Oui. Les micro-entrepreneurs assujettis à la TVA sont concernés par l'obligation de recevoir des factures électroniques dès le 1er septembre 2026. Ils devront émettre leurs factures au format électronique à partir du 1er septembre 2027 pour leurs clients professionnels en France. Même ceux qui bénéficient de la franchise en base de TVA sont visés pour le suivi des seuils et doivent choisir une solution ou une plateforme compatible avec la réforme. Il est recommandé de s'y préparer dès maintenant, par exemple en adoptant un logiciel de facturation compatible.
Une facture PDF signée électroniquement est-elle considérée comme une facture électronique ?
Non. Un simple PDF, même signé électroniquement ou envoyé via e mail, ne suffit pas à répondre à la définition d'une facture électronique imposée par la réforme. Il ne contient pas forcément de données structurées et ne transite pas par une plateforme agréée. Pour être conforme, la facture doit être en format structuré ou hybride (par exemple Factur-X) et transiter par une plateforme agréée. La FAQ de la DGFiP confirme qu'un PDF ordinaire ne suffit pas. Les factures doivent être transmises via une plateforme agréée immatriculée par l'État.
Devrai-je continuer à déposer mes déclarations de TVA après la mise en place du e-reporting ?
Oui. À ce stade, la réforme n'a pas supprimé l'obligation de dépôt périodique des déclarations de TVA (mensuelles, trimestrielles ou annuelles selon le régime). Le e reporting vient compléter les déclarations en apportant des données transactionnelles détaillées. Une éventuelle évolution vers des déclarations préremplies (pré remplissage automatisé) pourrait intervenir ultérieurement, mais elle n'est pas encore généralisée en 2026.
Puis-je refuser une facture électronique que je considère comme erronée ?
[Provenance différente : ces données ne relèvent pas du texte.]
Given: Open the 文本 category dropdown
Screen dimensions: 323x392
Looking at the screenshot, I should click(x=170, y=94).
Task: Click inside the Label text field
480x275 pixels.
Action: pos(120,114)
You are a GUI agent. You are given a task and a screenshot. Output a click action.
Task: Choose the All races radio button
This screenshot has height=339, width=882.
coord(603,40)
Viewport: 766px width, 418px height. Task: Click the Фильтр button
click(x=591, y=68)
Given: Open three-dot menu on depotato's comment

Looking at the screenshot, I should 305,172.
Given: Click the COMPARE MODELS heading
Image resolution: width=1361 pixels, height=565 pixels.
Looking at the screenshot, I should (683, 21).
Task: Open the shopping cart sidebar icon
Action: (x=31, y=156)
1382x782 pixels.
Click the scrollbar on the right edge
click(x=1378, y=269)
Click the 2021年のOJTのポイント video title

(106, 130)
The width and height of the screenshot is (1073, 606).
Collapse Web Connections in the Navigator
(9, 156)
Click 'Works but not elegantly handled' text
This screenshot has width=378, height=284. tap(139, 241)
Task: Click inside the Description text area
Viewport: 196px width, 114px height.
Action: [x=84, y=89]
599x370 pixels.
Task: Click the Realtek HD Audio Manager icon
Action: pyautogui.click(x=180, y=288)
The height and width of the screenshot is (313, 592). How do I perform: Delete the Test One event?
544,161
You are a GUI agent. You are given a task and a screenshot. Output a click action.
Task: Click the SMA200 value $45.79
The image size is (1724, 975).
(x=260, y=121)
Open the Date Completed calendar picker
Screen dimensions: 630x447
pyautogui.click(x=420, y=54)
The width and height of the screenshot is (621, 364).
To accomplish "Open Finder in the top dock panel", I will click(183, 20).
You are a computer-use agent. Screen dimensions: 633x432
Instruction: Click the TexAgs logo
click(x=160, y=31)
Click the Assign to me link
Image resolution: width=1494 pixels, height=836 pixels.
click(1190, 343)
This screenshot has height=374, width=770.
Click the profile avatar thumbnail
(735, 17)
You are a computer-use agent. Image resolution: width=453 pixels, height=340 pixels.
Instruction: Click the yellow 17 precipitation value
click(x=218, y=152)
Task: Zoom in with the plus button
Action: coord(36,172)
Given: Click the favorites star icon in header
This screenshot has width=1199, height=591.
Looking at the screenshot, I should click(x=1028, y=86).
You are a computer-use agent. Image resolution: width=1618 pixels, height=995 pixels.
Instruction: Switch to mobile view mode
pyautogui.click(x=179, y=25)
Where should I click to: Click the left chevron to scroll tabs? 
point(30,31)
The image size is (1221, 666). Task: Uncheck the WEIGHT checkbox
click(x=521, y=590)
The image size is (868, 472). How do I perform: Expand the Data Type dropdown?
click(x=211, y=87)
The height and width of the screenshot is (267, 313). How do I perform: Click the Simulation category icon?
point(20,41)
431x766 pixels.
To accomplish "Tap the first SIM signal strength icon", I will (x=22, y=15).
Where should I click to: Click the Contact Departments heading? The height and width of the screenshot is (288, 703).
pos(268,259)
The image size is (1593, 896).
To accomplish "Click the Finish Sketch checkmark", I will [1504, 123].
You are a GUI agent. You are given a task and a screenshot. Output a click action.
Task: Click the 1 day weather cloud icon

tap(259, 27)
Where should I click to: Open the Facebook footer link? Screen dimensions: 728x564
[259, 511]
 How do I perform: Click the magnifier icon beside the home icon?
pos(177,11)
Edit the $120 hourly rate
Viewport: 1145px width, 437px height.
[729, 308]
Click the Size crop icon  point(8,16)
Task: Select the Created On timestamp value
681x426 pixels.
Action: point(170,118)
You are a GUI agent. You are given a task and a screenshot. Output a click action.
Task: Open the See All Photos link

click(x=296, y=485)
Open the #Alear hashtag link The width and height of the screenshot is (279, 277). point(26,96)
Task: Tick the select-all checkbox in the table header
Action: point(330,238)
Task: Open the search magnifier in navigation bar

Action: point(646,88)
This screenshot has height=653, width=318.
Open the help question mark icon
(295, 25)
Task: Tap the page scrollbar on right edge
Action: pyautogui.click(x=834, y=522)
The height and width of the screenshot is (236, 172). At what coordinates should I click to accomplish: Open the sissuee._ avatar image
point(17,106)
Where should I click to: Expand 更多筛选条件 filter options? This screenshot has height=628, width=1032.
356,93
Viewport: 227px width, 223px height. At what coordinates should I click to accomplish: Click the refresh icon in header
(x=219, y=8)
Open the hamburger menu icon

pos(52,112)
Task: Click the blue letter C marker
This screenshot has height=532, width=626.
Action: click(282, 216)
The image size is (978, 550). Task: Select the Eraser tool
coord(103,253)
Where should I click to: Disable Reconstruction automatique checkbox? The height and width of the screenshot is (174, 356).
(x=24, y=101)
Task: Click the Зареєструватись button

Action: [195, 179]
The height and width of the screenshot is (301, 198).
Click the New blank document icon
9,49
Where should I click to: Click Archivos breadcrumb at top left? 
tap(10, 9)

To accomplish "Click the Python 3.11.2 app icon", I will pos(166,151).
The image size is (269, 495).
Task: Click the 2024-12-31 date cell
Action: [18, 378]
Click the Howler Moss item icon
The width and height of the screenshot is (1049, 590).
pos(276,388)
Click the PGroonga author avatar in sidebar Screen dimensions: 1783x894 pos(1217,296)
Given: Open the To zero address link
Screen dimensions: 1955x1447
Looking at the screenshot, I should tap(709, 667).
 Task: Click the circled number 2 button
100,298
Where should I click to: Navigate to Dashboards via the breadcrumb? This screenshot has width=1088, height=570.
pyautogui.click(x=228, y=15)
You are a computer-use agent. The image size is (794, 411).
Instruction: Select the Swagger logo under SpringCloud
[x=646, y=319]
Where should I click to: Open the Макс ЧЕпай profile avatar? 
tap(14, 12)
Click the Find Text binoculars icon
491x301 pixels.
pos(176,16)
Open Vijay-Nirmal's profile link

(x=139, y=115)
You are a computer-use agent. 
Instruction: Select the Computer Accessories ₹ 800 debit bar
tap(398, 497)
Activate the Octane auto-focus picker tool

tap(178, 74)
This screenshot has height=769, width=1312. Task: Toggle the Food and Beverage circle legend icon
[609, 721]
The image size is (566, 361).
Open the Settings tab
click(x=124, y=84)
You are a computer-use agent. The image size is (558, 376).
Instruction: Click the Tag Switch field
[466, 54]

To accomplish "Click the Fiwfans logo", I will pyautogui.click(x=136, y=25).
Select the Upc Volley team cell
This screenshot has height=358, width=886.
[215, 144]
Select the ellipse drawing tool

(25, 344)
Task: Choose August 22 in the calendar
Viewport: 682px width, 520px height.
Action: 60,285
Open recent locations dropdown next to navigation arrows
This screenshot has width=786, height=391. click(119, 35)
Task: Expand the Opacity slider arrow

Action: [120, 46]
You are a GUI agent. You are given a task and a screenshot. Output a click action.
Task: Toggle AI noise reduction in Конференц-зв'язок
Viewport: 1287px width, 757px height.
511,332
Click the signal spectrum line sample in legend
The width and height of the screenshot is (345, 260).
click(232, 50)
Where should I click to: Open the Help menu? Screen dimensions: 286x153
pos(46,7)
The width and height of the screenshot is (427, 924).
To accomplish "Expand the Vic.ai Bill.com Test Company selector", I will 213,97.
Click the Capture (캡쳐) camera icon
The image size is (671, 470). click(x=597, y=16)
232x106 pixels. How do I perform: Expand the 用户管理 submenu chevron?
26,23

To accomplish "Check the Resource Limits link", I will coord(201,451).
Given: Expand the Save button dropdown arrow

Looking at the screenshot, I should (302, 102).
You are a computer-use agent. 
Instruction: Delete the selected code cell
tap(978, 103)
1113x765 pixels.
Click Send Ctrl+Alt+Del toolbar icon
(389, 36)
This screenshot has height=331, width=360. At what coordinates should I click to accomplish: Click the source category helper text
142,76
Le refus définitif convient notamment lorsque la facture ne vous est pas destinée. Pour une erreur de montant, de données ou de conditions commerciales, la FAQ de la DGFiP prévoit plutôt des statuts provisoires de désaccord ou de litige, afin que l'émetteur corrige la facture selon le cas.
Combien de temps dois-je conserver mes factures électroniques ?
La durée minimale de conservation légale est de six ans au titre des obligations fiscales, souvent portée à dix ans pour les besoins commerciaux et comptables. La conservation doit se faire sur un support électronique garantissant l'intégrité, l'authenticité et la lisibilité de la facture pendant toute la durée de rétention. Des solutions d'archivage certifiées existent pour répondre à ces normes.